Set down the entries from the line containing "This screenshot has width=686, height=477." through the line containing "pos(1136,278)", both included, word for word, leaving out the pictures.

» **Raw data**
▼▼▼
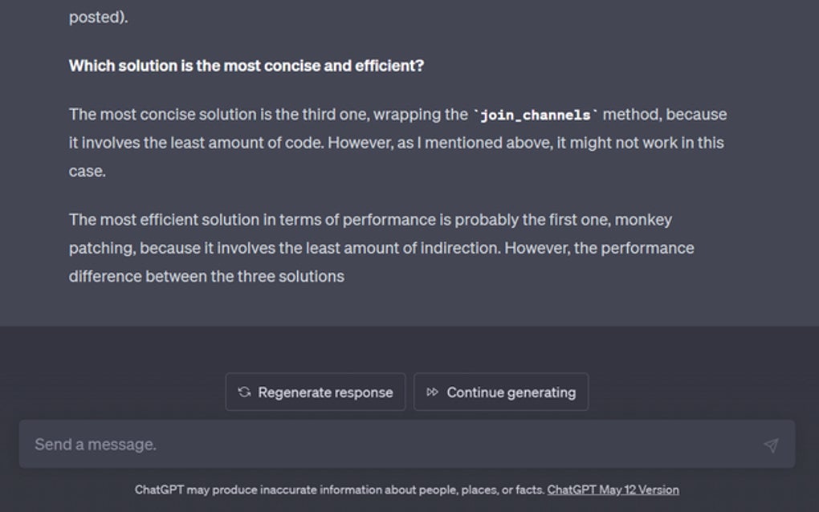
Task: Click the refresh icon on Regenerate response
Action: point(247,392)
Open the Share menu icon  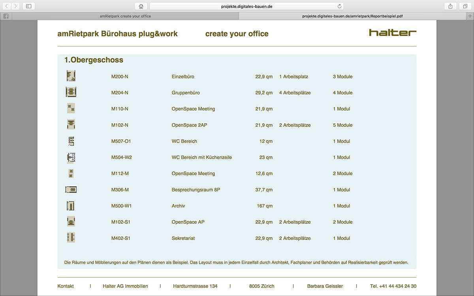[x=450, y=6]
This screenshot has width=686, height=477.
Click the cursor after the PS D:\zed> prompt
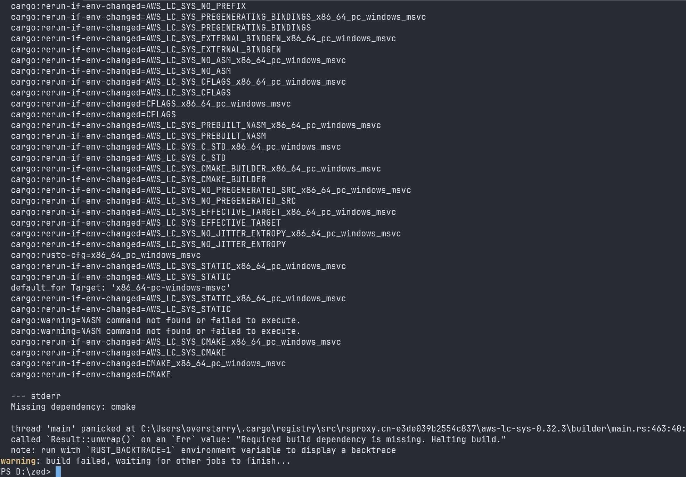58,471
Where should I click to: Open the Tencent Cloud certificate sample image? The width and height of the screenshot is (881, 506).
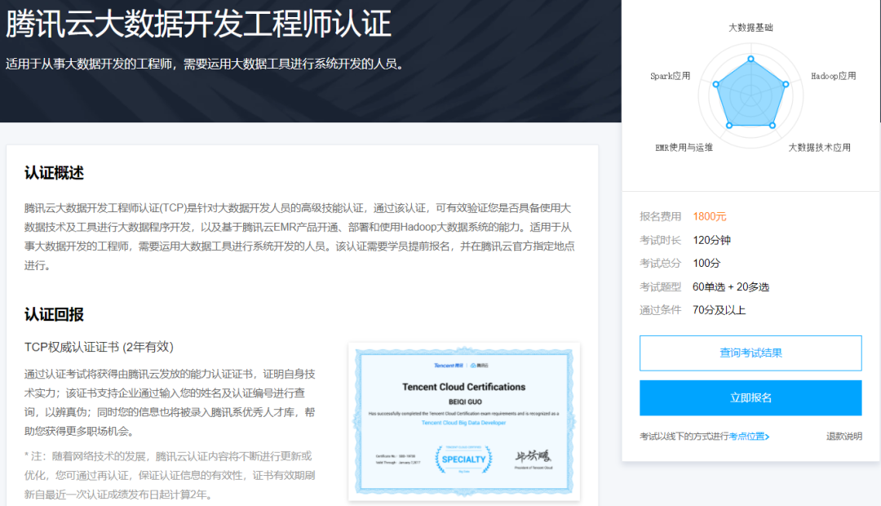coord(463,421)
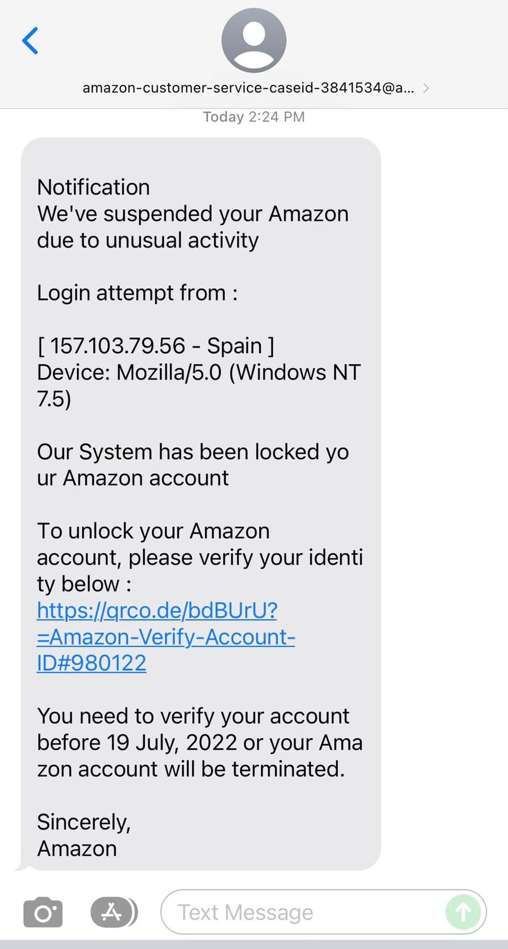
Task: Tap the To unlock your Amazon account text
Action: click(x=200, y=557)
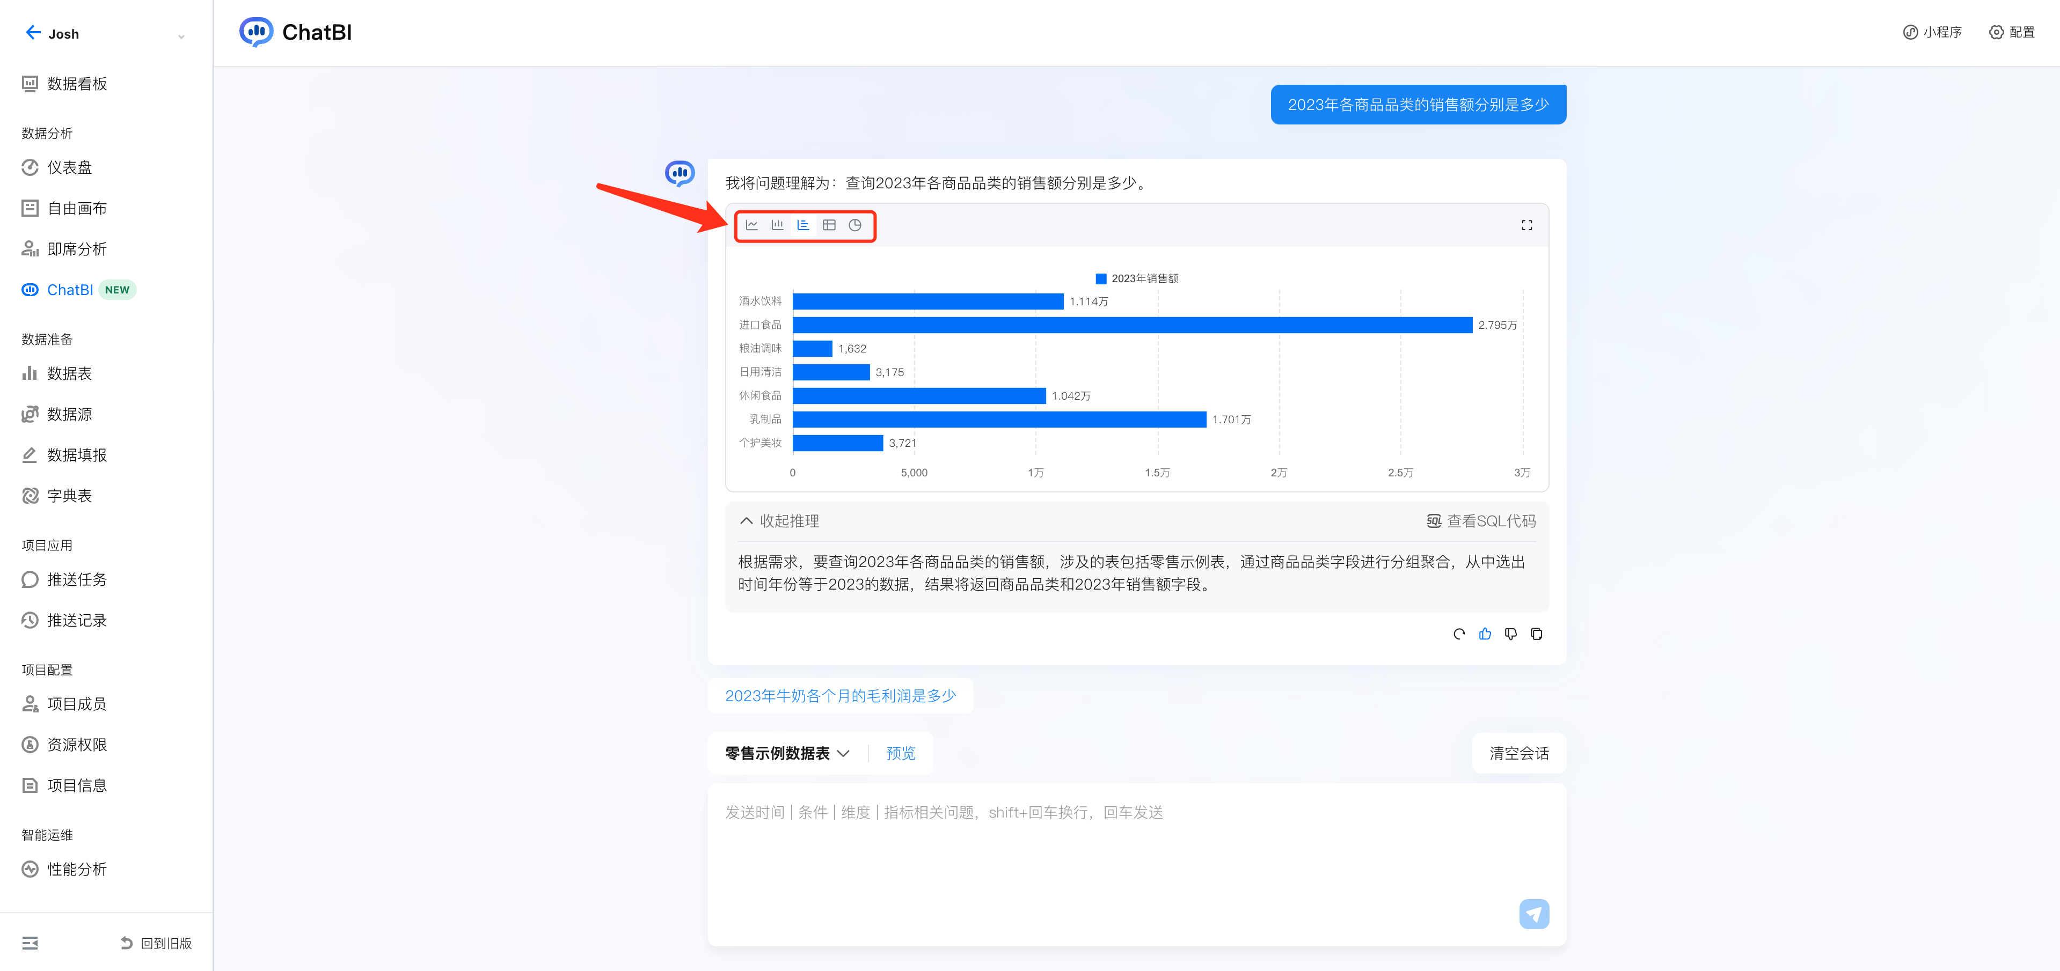Toggle the 2023年销售额 legend series
Image resolution: width=2060 pixels, height=971 pixels.
pos(1136,278)
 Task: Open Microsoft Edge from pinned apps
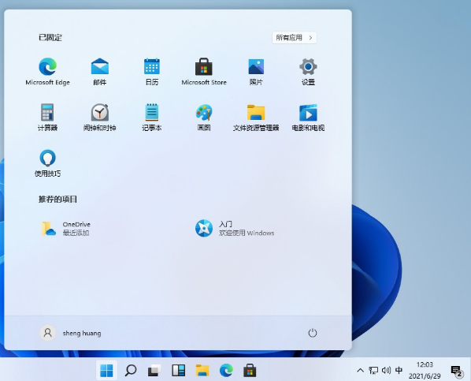pyautogui.click(x=47, y=72)

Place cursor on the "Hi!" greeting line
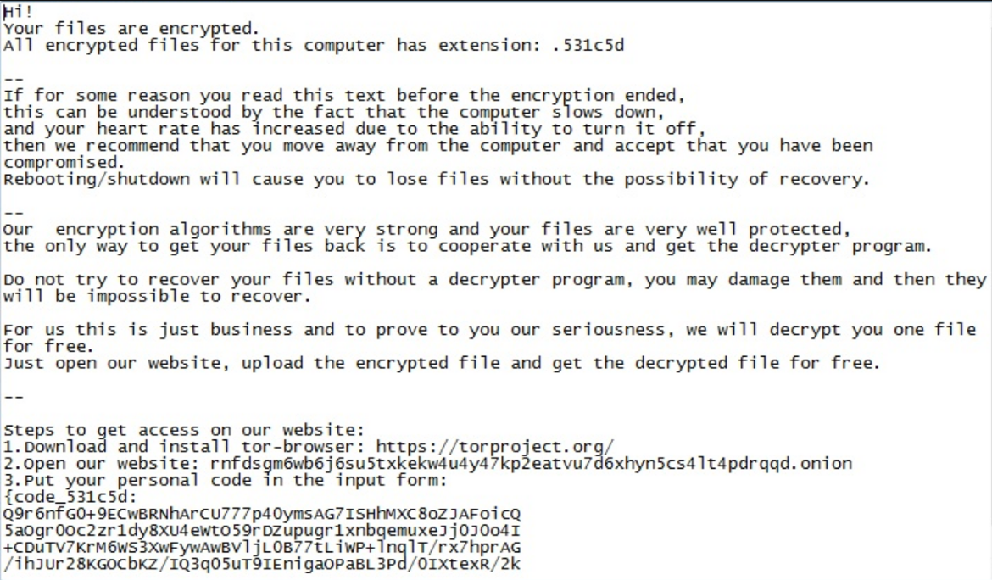18,12
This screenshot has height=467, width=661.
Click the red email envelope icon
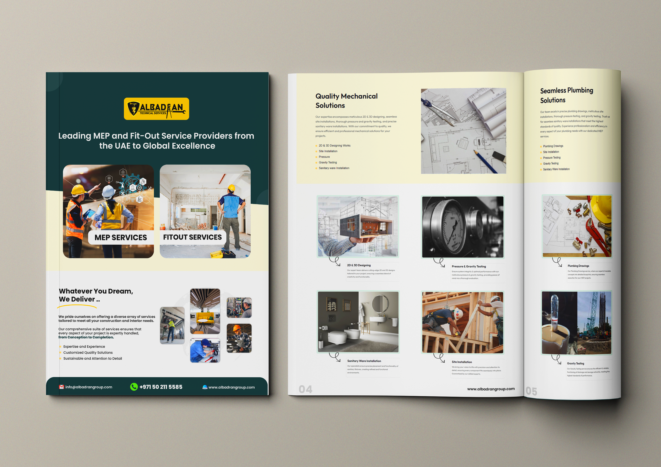[x=61, y=387]
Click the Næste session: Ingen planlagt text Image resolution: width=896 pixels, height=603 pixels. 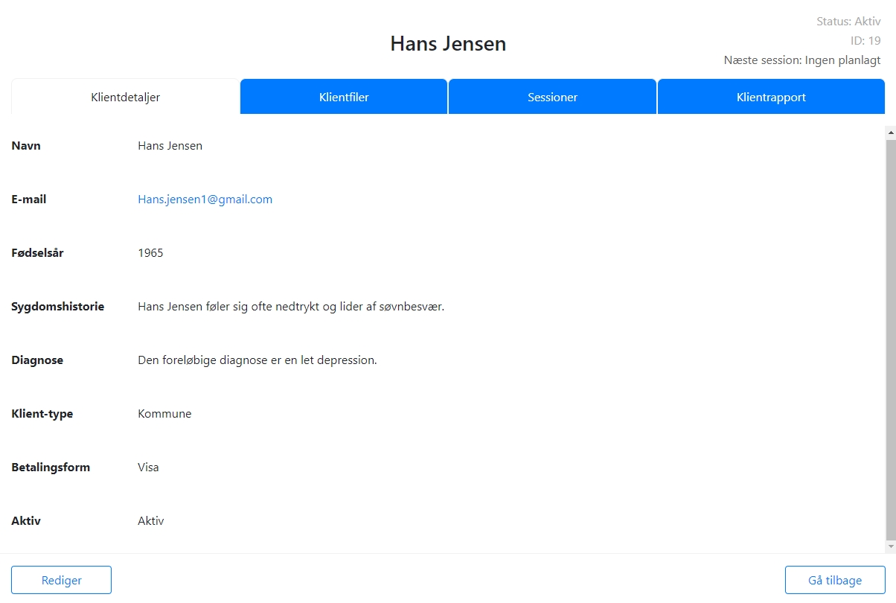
▲▲▲
» **Full response**
This screenshot has width=686, height=477.
Click the cursor after the PS D:\zed> prompt
58,471
Where should I click to: Open the Tencent Cloud certificate sample image? The width and height of the screenshot is (881, 506).
coord(463,421)
Task: Tap the To unlock your Amazon account text
Action: click(x=200, y=557)
Toggle the 2023年销售额 legend series
Image resolution: width=2060 pixels, height=971 pixels.
pos(1136,278)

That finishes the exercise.